My dogs are pen trained and they love their pen. They retreat there when they’re tired, worried, or just want to relax (even though the pen door is open the whole time we’re at home).
5. Use a Word or Phrase
Many owners (myself included) find it very helpful to use a word or phrase associated with potty time. You could say ‘potty time’, ‘go potty’, ‘go toilet’, or something similar.
Once you’ve picked a phrase, stick to it and ensure everyone in the home uses the same phrase.
Anytime you take your dog outside, say this word so they understand what’s happening.
You should also say it whenever they go to the toilet outside so they build that association. It’s even better if you say the word paired with a reward for pottying outdoors.
This is helpful because they’ll learn that when you say your chosen phrase, it’s time to go to the toilet. When they’re older, you can use this phrase to encourage them to go to the toilet when you’re on walks or when you’re traveling.
I also find it really useful to ‘ask’ my dogs if they need the toilet. We say ‘Do you need to go out?’ and they will respond by getting excited or barking if they do.
6. Interrupt Accidents
Remember that supervising we mentioned earlier? This comes in useful to interrupt accidents too!
If you see your dog about to go to the toilet, don’t scold them but interrupt by saying a quick ‘no’ or ‘ah ah’. Then take them outdoors as quickly as possible so they can go to the toilet in the right place.
If your Chihuahua does have an accident when you’re not home ensure you clean it up thoroughly. If they can smell their pee or poo, they’re more likely to go to the toilet again in the same spot. Then continue on with your training.
Since Chis are so tiny, their accidents can be tiny too so they can be hard to spot. I recommend a thorough check around your home or their crate each time you get home during potty training.
7. Keep Things Positive
It’s important to remember that your puppy is still learning and they aren’t trying to be naughty (even if sometimes it feels that way).
Keep the process as positive as possible with lots of praise, rewards, and reassurance.
Never scold them, shout, or use any other methods of punishment if they go to the toilet in your home – this will only make them scared and they won’t understand why you’re angry.
They especially won’t understand why they’re being told off if they’ve had an accident while you’re out – they can’t connect those two events in their mind.
Instead, stick to a short, firm ‘no’ if you see them having an accident, and continue with the other steps we’ve mentioned.
My Top Tips
I’ve toilet trained multiple puppies and older dogs so I’ve summarized my top tips for potty training your Chihuahua below:
- Use food rewards (they’re highly food motivated)
- Use high-value treats
- Give them lots of praise (Chihuahuas love their owner’s attention)
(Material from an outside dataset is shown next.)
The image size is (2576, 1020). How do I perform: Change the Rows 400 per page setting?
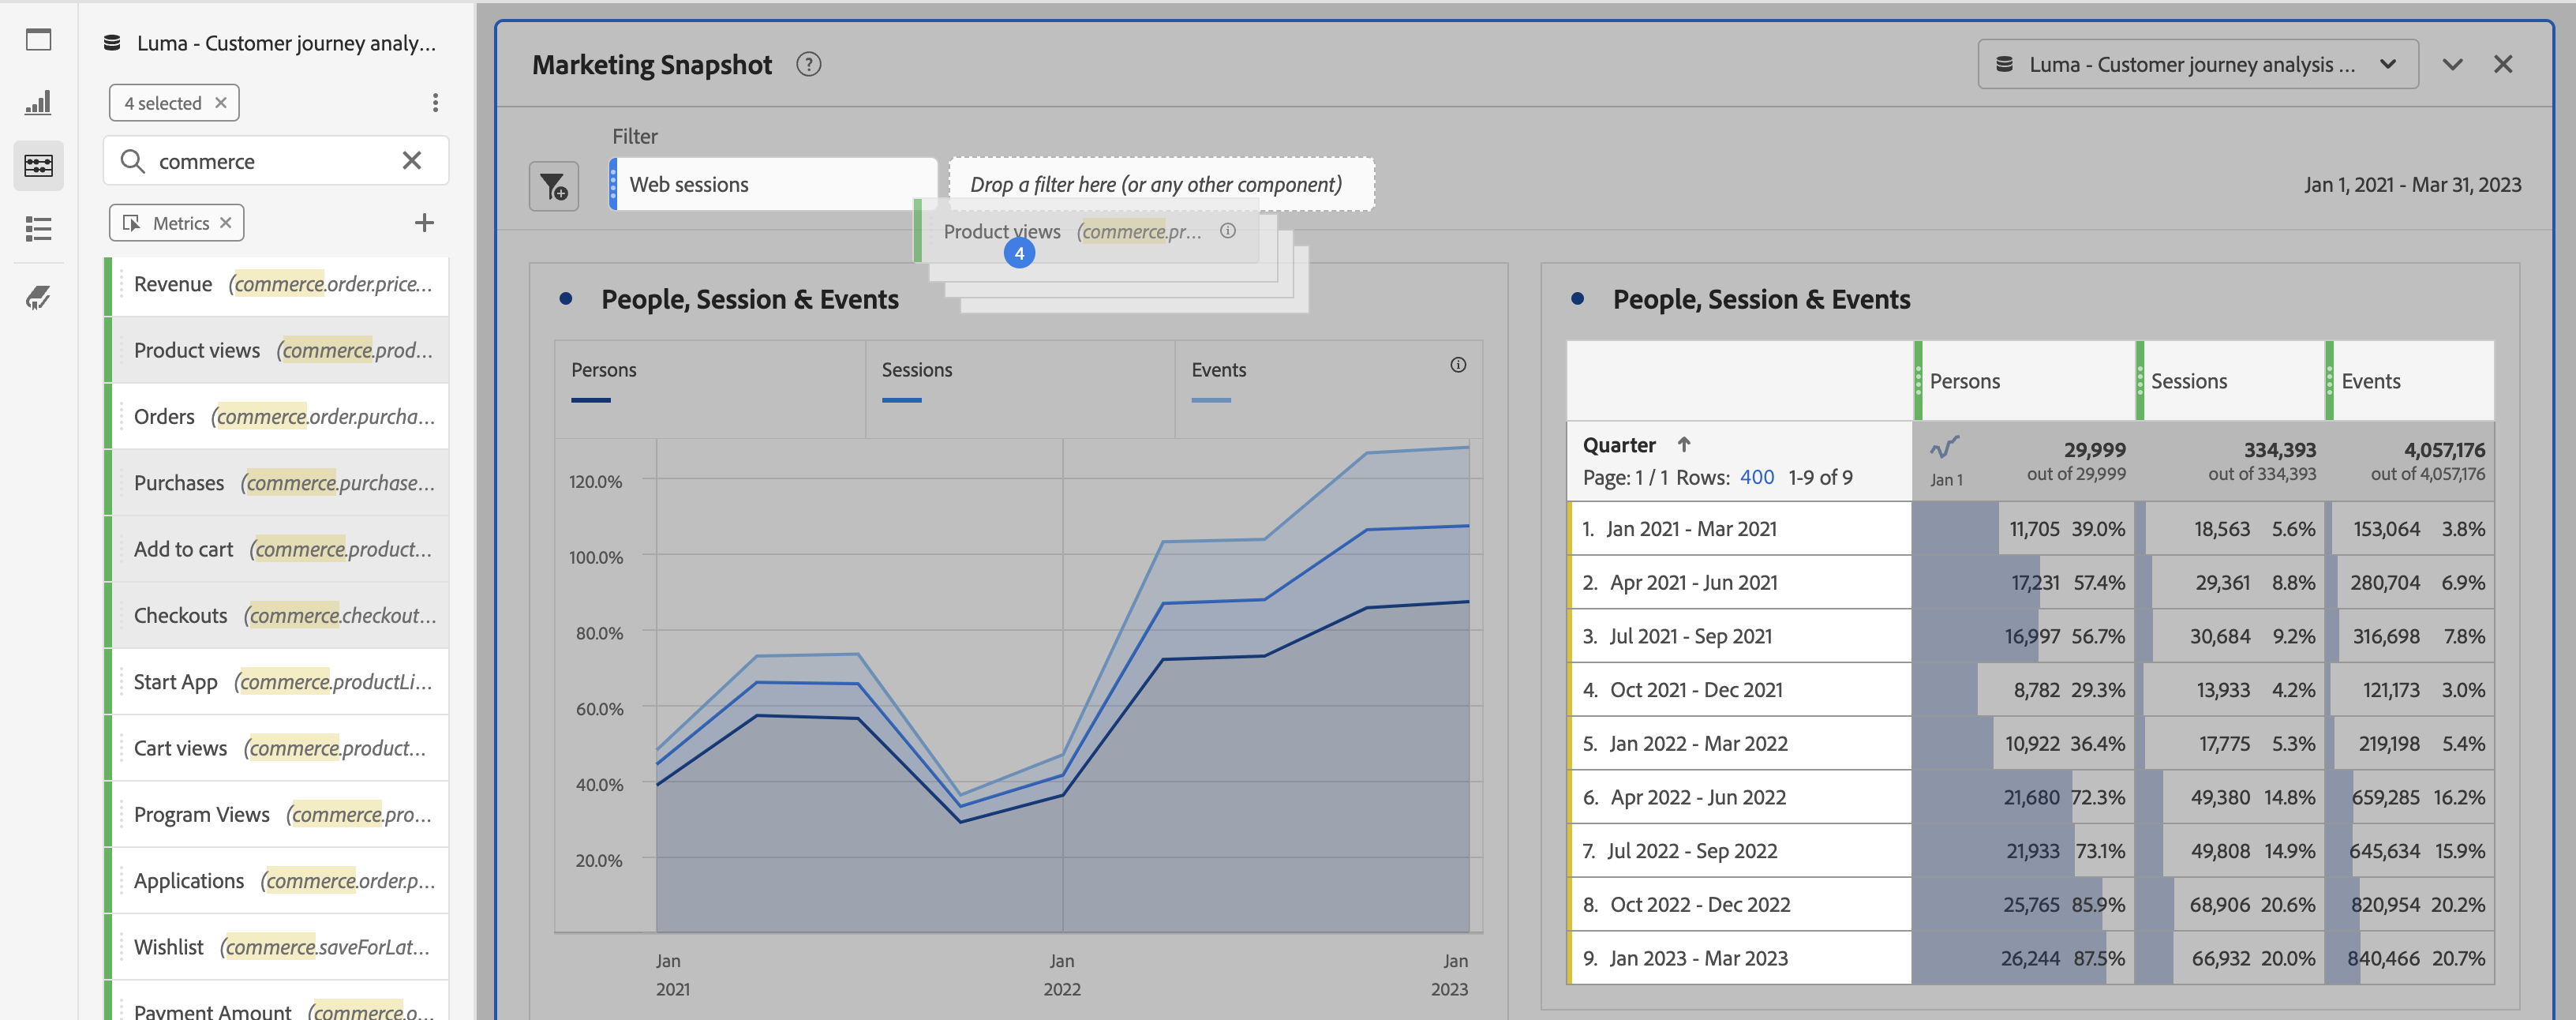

- Say a firm ‘no’ if you spot an accident but never punish them
- Take them out frequently due to their small bladders
- Crate or pen train your dog
- Be consistent and as patient as possible
- Don’t panic if it’s not working at first – keep going and it will ‘click’
If you are really struggling, you can always visit your vet or a professional dog trainer for further guidance.
Is It Difficult to Potty Train a Chihuahua?
Potty training a Chihuahua can be challenging but it’s possible with patience, consistency, and positive reinforcement. Create a routine that works for both you and your pup.
If you’re struggling at first, keep pushing through and your hard work will pay off! Before you know it, your Chihuahua will be going to the toilet outside like the good girl or boy they are!
What age can you potty train a Chihuahua?
It’s best to start potty training when your Chihuahua is a puppy, as early on as possible. However, older Chihuahuas can be potty trained too.
How do I stop my Chihuahua from peeing in the house?
Be consistent with potty training and ensure you clean up any accidents thoroughly – if they can smell where they went in the home previously, they will likely go in the same place again.